**Exercise goal**
Which book topics does the excerpt on choosing a career-advice book suggest searching for?

**Excerpt provided**
(begin)

Many of us are looking for tips  on how to advance in our career, find a new job, or become a better manager. A book with high impact will stress slow but steady improvements, starting with the job or skills that you have right now.

To find the right book, I suggest a quick self assessment:
1) What job do I have today? 
Are you an individual contributor or a manager of others?  How many years of work experience do you have?  What would be the next likely move for you?  If you are in an entry-level position, then reading a book intended for C-Suite executives may leave you confused about how to improve productivity and performance in your cubicle tomorrow morning.  If you are a mid-level manager, then you already come with a set of your own experiences which may go beyond the author’s recommendations.
2) What problems are you having at work today?
Take some time to study your environment at work.  Do you feel your place of employment or the people you are working with are holding you back?  Are you holding yourself back? Often our thoughts about others and our work location can give us the biggest tips on what we need to concentrate on personally.  How can a personal change impact the way I am viewed or treated at the company?   By exploring this line of questioning,  you probably can quickly identify what work skills need improvement.  If your desk at work looks like my teenage son’s bedroom, search for books about organization, productivity and time management.  If you are having trouble connecting to coworkers, search for books on teamwork and continuous improvement.  Identify what appears to be an external problem, and then internalize it.
3) What kind of learner am I?

(end)

**Information provided**
(begin)

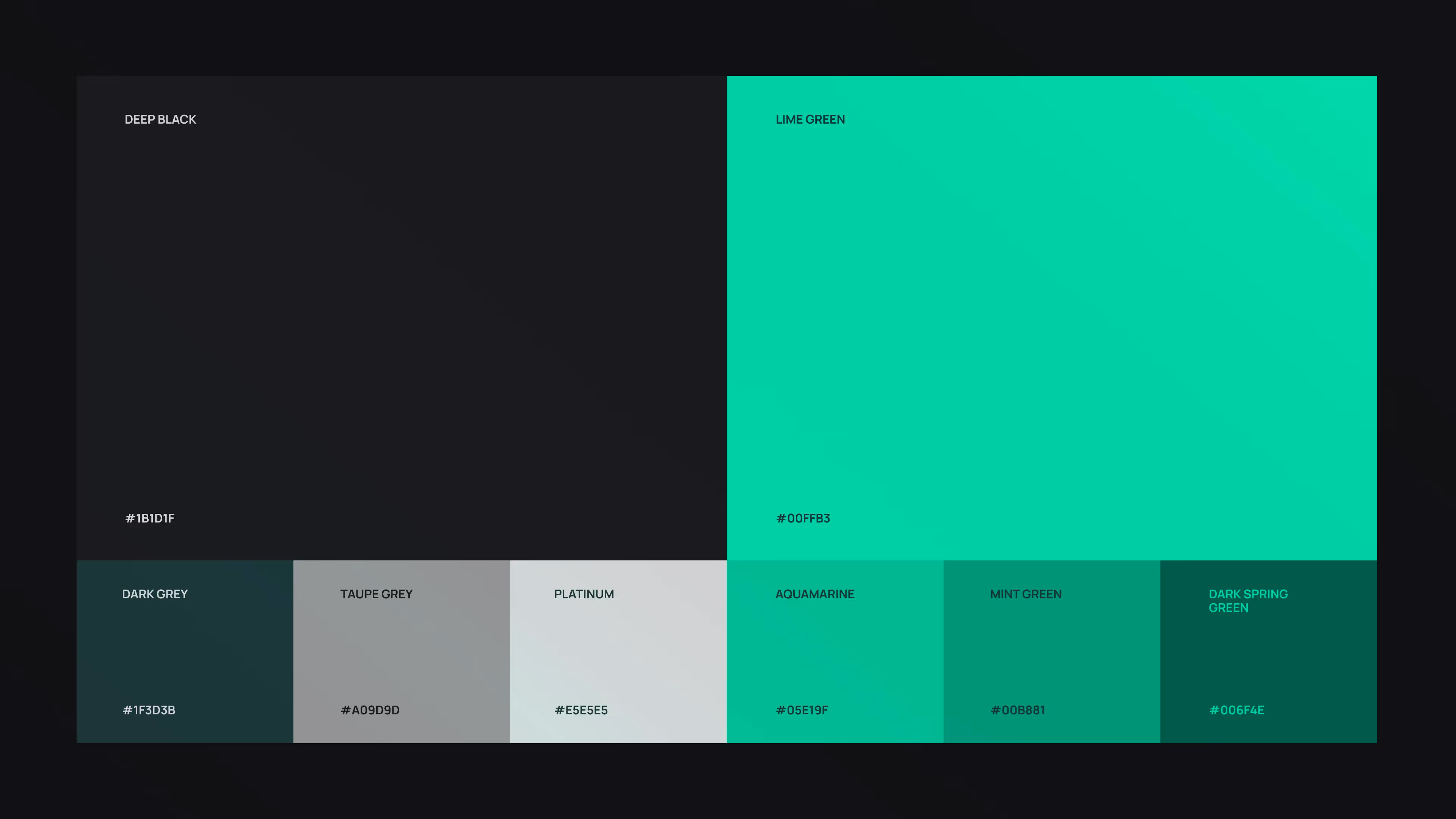Click the #A09D9D hex code label
The height and width of the screenshot is (819, 1456).
[x=370, y=710]

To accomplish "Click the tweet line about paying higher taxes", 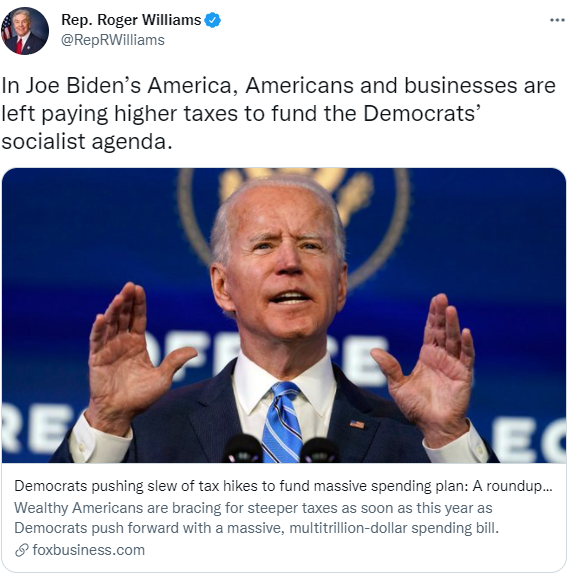I will click(241, 113).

(end)

**Problem solution**
Organization, productivity, time management, teamwork, and continuous improvement.